Task – Print every entry exactly once more, omitting each picture.

Collected data entries:
<<<<
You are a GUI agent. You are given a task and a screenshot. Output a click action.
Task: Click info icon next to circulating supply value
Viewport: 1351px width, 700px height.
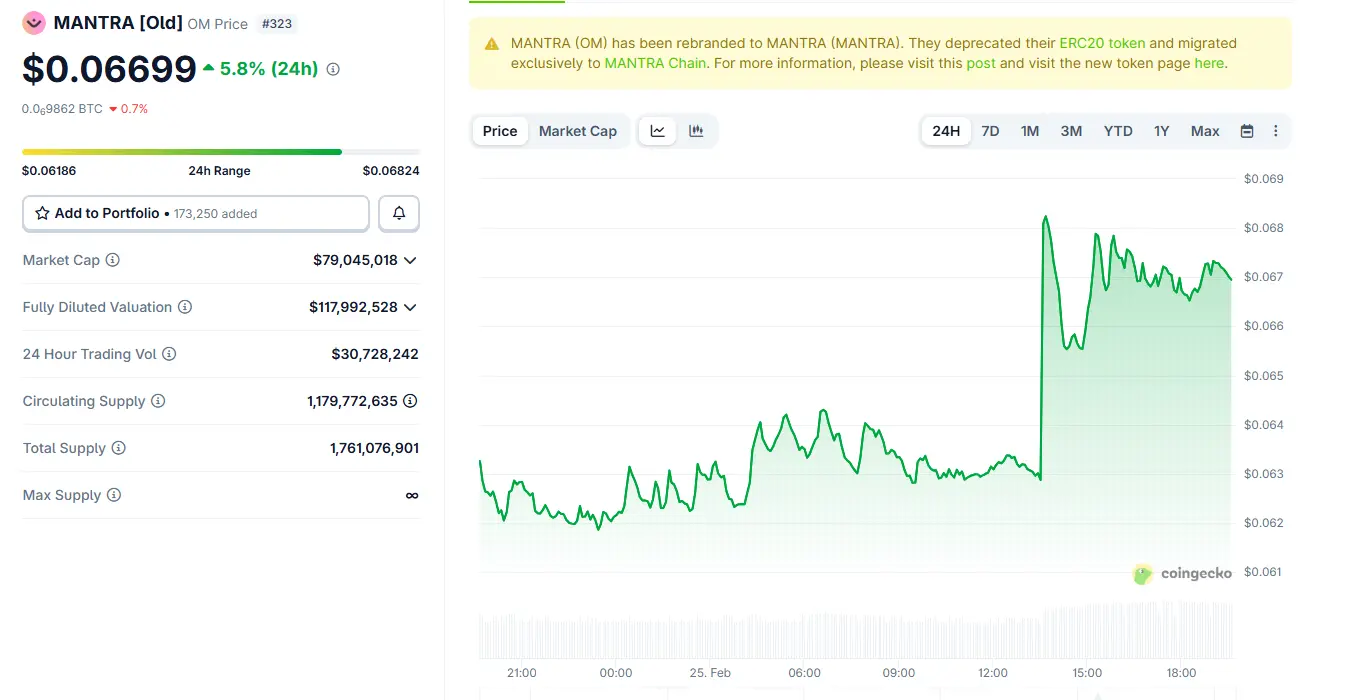click(x=410, y=401)
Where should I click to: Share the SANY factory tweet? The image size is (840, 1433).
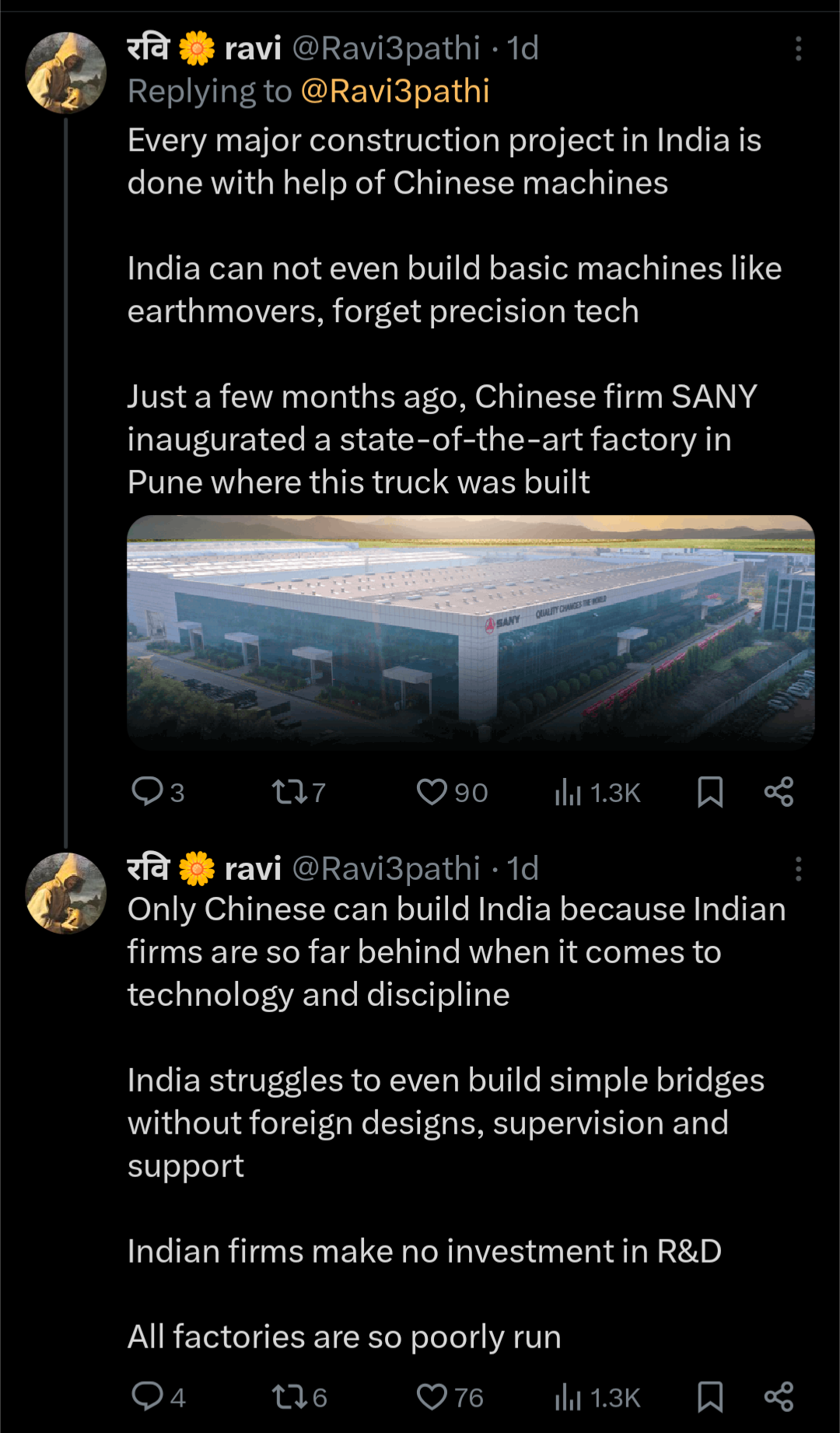tap(779, 792)
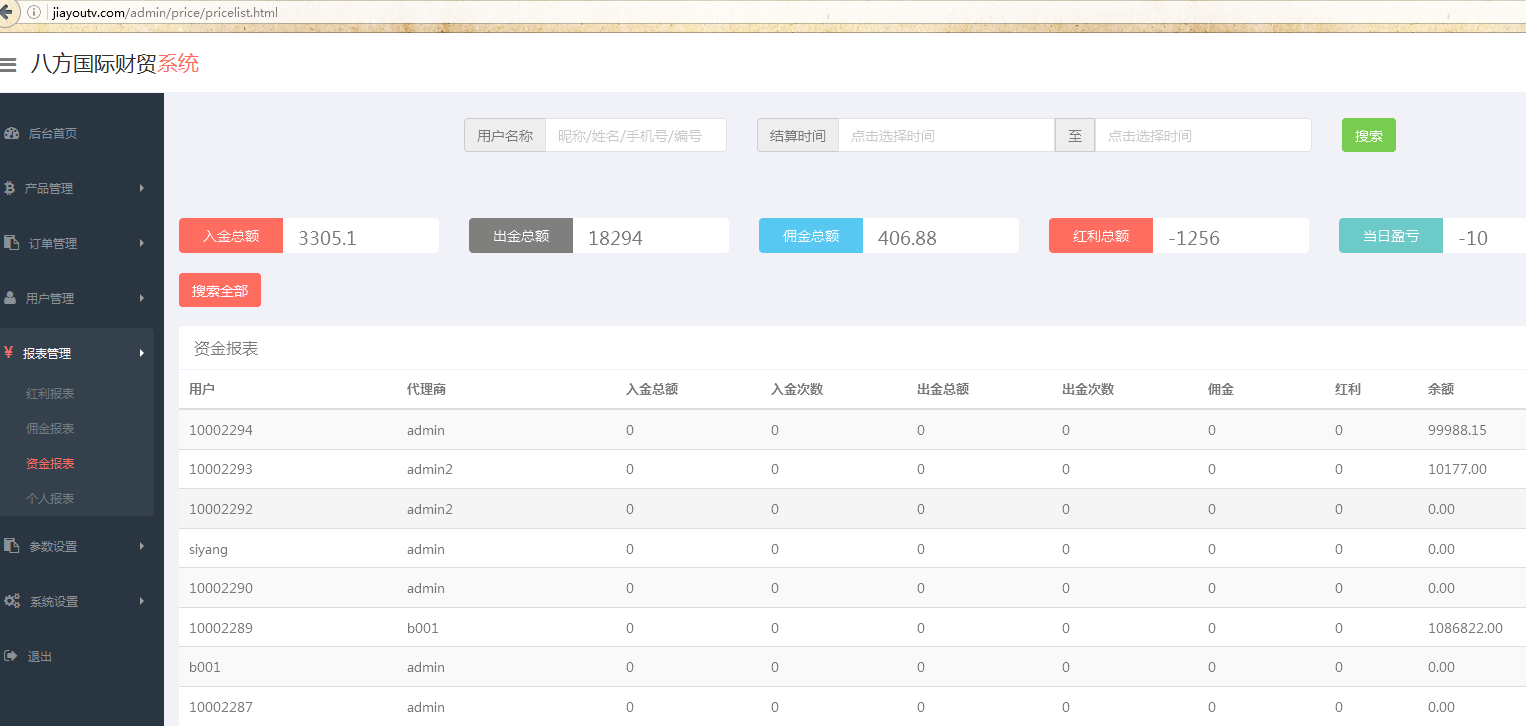Click the gears icon beside 系统设置
This screenshot has width=1526, height=726.
pos(12,601)
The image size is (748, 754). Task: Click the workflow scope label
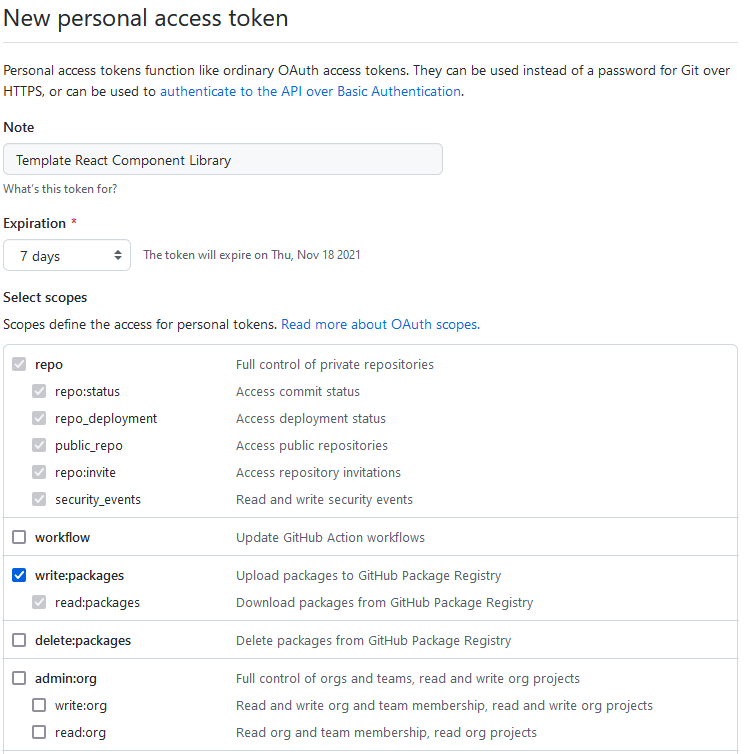(62, 537)
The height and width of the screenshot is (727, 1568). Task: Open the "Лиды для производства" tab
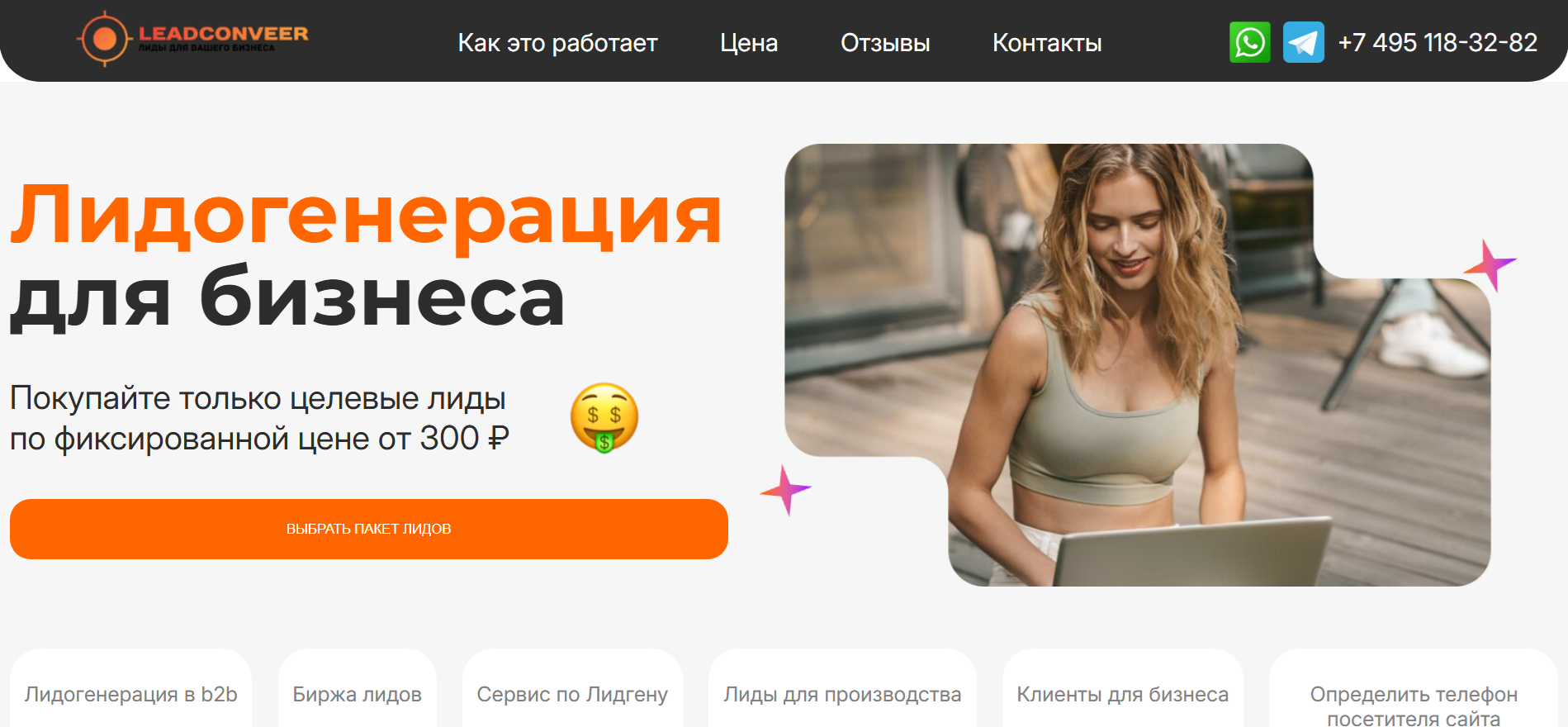842,690
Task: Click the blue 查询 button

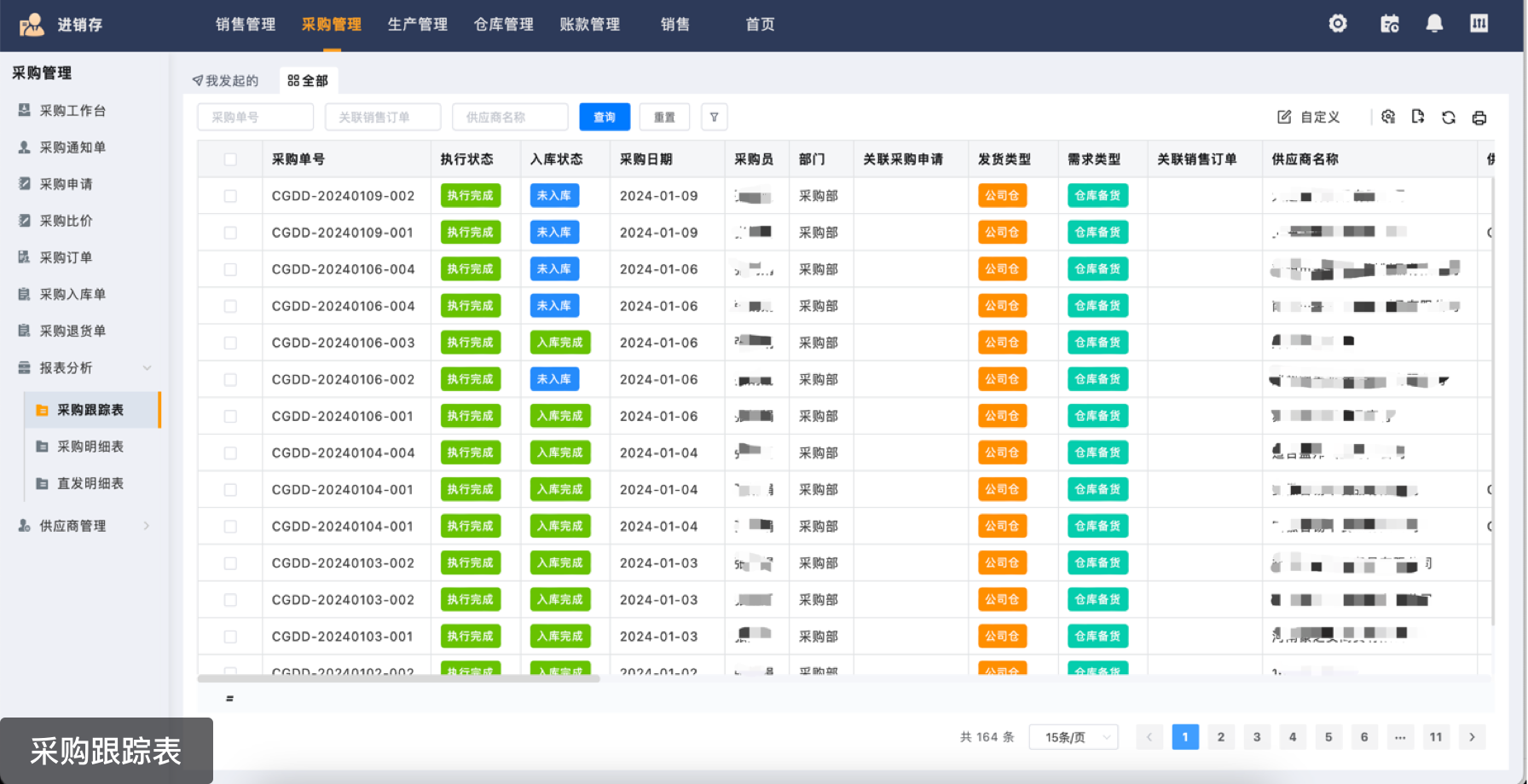Action: click(604, 118)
>>>>
Finished task –
You are a GUI agent. You are given a task and a screenshot. Output a click action.
Task: Click info icon next to circulating supply value
Viewport: 1351px width, 700px height.
click(x=410, y=401)
Where should I click to: Share the SANY factory tweet? The image size is (840, 1433).
tap(779, 792)
Click the gears icon beside 系统设置
This screenshot has width=1526, height=726.
pos(12,601)
The image size is (748, 754). Task: Click the workflow scope label
(62, 537)
The height and width of the screenshot is (727, 1568). Task: Open the "Лиды для производства" tab
842,690
Task: Click the blue 查询 button

Action: click(604, 118)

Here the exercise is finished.